Of Slime and Sidewalks.

What we can learn from Ghostbusters II

Much ado lately has been given to the phenomenon of sidewalk rage—that’s like road rage, but with walkers. (Hence its even more pervasive presence in big cities than real road rage.) It’s hardly a new phenomenon, anger at your fellow pedestrian citizens, but the idea really seemed to take root with a recent piece in the Wall Street Journal about scientists who were “seeking insights on anger’s origins and coping techniques” using sidewalk rage as their point of study. As I read the piece, the signs of anger on the sidewalk—muttering and bumping into people; hogging walking lanes with abandon; staring or glaring at slow walkers—began to sound less like the description of a social phenomenon than it did a crystal clear description of Philadelphia and her narrow sidewalks.

And also of me.

I wondered how I’d look to scientists if they were studying my sidewalk behavior: My weapons of choice aren’t muttering or nasty looks (I prefer the eye-roll and the heavy sigh), but my triggers are pretty much textbook:

  1. Slow walkers who weave about, making it impossible to pass.
  2. Groups of walkers who form horizontal lines, like a wall, making it impossible to pass. (Often teenagers.)
  3. People who smoke while they walk.
  4. People who smoke cigars while they walk.
  5. People who spit anything, anywhere but a trashcan.
  6. People with clipboards asking me if I have time for the children. The whales. Human rights. Etc.
  7. Nearby cars that block the box. Which might just be a variant strain of road rage (empathetic road rage?). But still—rage.

One recent sleepless night, I flipped on the TV and found Ghostbusters II. Remember that movie?
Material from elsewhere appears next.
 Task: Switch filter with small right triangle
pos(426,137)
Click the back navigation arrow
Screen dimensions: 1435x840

Where the pink slime kept growing and growing and taking over New York City? The evil slime that made people angry and hateful? (Anybody? Bueller? Bueller?) I hadn’t seen that movie in about a million years, and I had forgotten that while the slime made people angry, it also fed and grew on anger. The city’s aggregate anger, in the form of pink goo, was overtaking everything. The angrier they got, the more slime there was, which just made them angrier. At 2 a.m., it all seemed quite profound.
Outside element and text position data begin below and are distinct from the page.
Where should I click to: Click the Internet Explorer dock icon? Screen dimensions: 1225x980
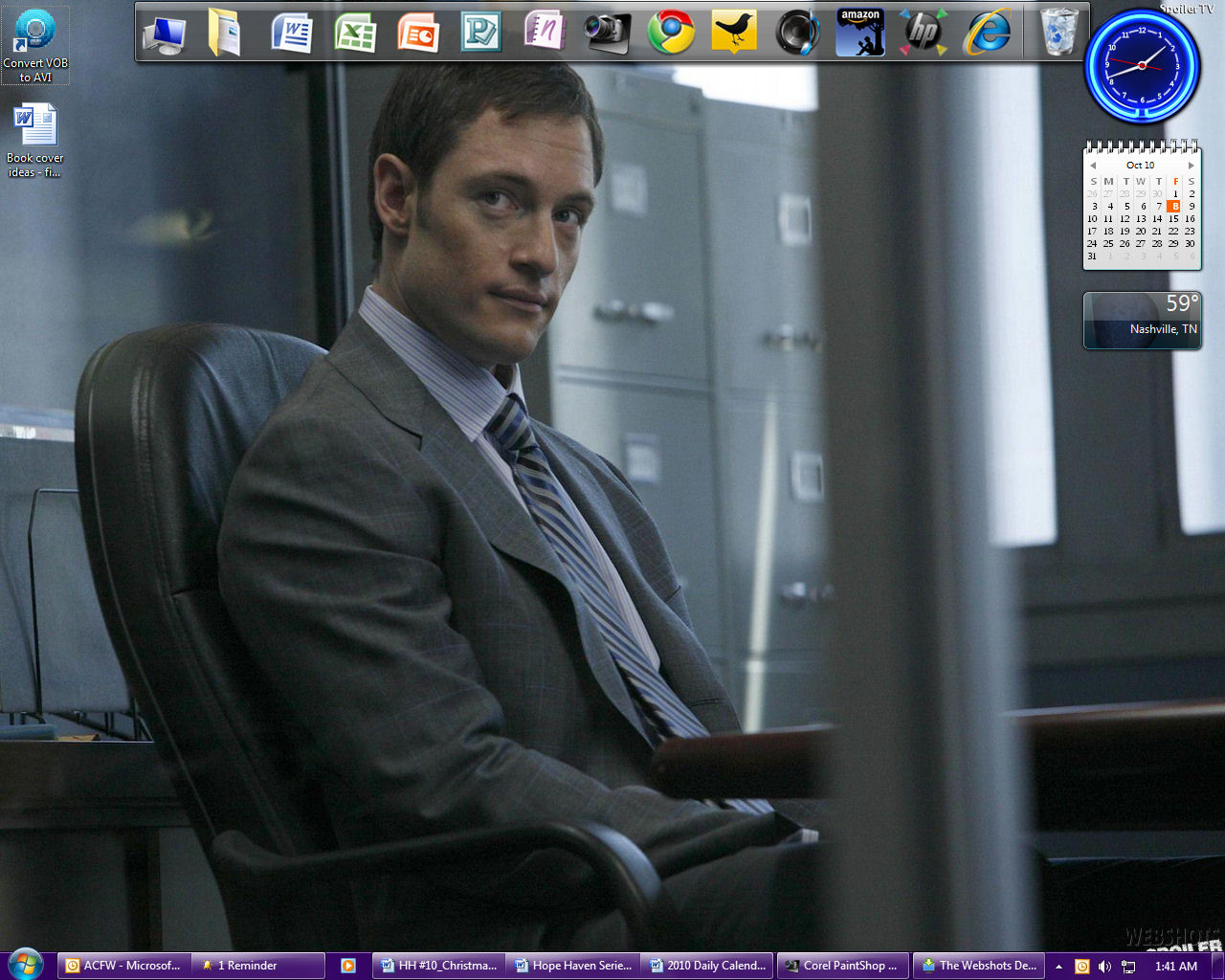[x=987, y=33]
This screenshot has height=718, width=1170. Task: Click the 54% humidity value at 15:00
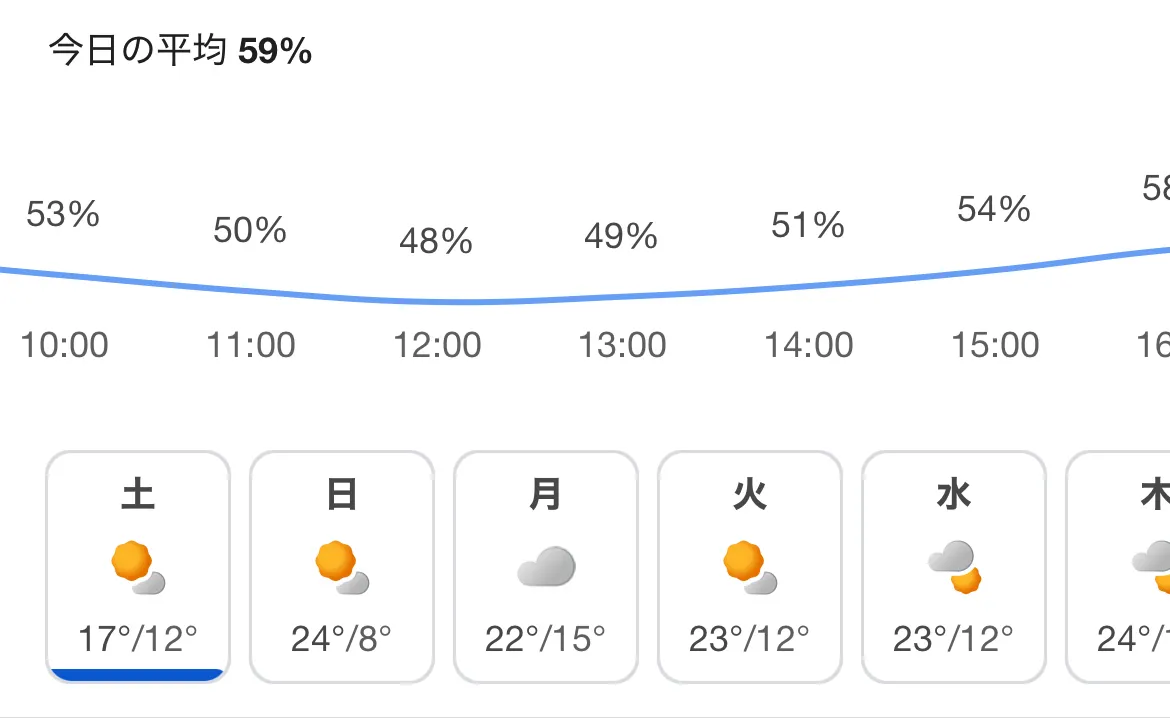[994, 209]
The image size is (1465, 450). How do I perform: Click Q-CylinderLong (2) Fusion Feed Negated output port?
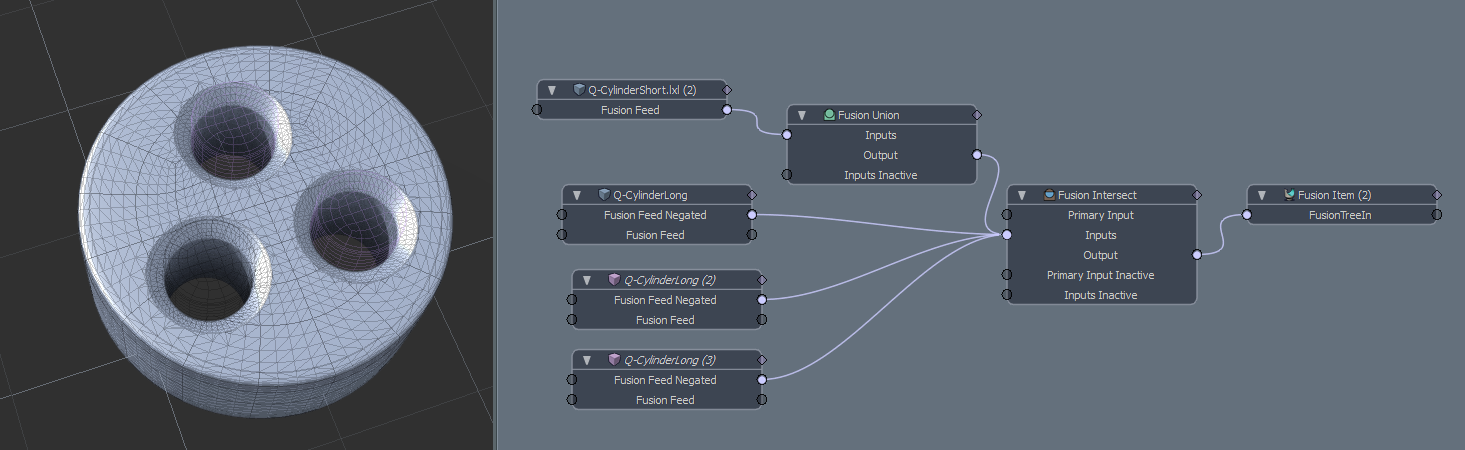tap(762, 300)
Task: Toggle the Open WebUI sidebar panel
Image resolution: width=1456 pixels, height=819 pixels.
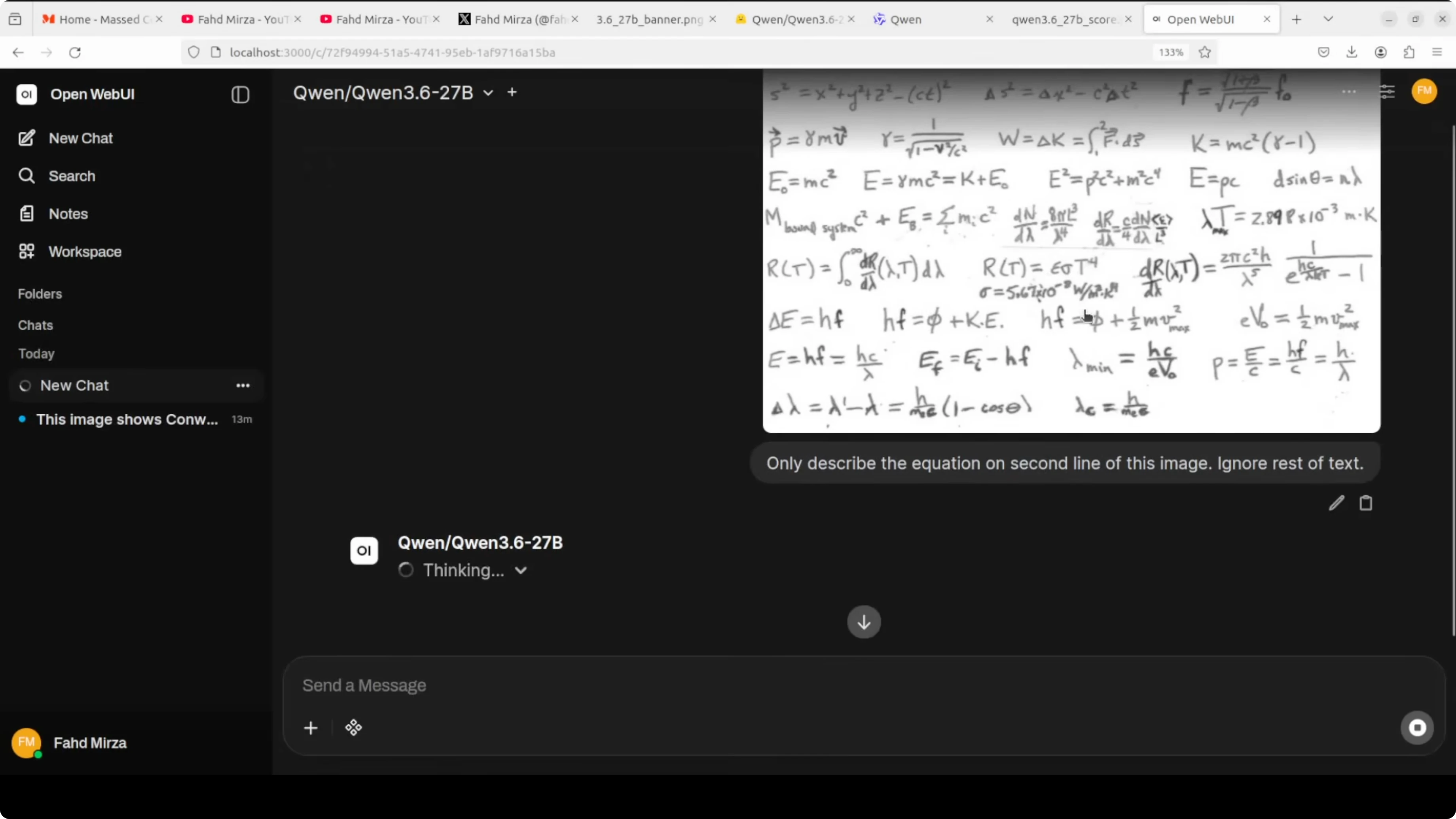Action: 240,95
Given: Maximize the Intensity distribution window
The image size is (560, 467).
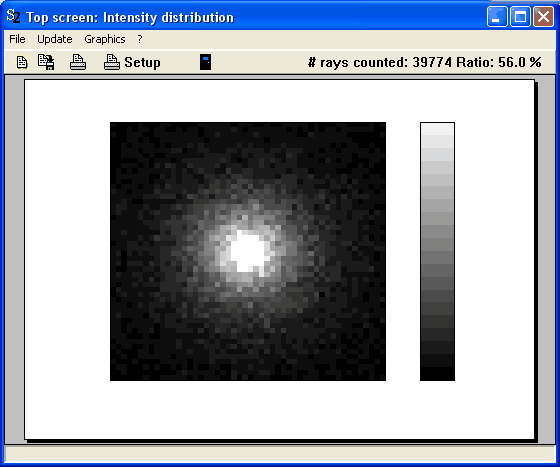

If I were being studied, I suspect I wouldn’t like to see my angry sidewalk self on paper any more than I’d like to see the rest of the thinly veiled hostility on the sidewalks. (Or not-so-thinly veiled: I once heard about one of those clipboard kids getting spit on.) The WSJ scientists suggest that we all envision everyone who breaks sidewalk etiquette as lost—which might work, I suppose. (People who are lost, aged, impaired, or be-strollered are automatic exceptions to sidewalk etiquette, at least in my book.)
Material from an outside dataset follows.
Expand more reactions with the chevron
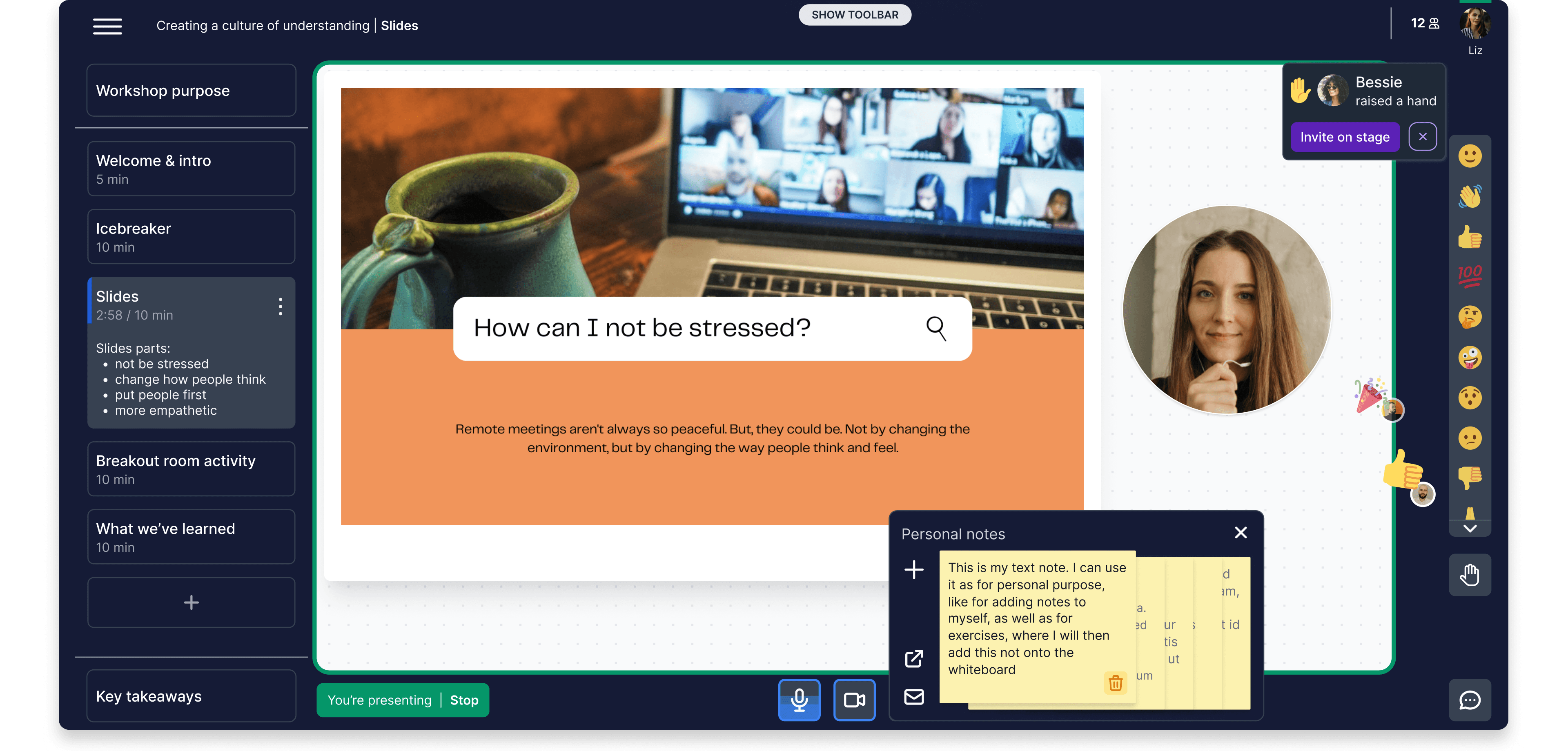The image size is (1568, 751). point(1470,528)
On a recent trip to Chicago, it was hard not to notice by how chill the sidewalk culture was. Some people walked fast; some people didn’t. I saw nary a stink-eye or a shove, and the one person who bumped into me apologized. It struck me that the City of Brotherly Love could take a lesson in chilling out from this massive Midwestern city—which seems to have already learned what the scientists say the true solution to sidewalk rage is: just calming the hell down.

Angry thinking, the scientists say, becomes a habit, and the more often we’re angry, the more often we’re impaired by our anger (and here, the more often we’re maligned by the media for it, too)—and the more likely we are to experience problems with our hearts, problems with our blood pressure, and problems with angry slime bubbling just beneath the surface, waiting to take over the city.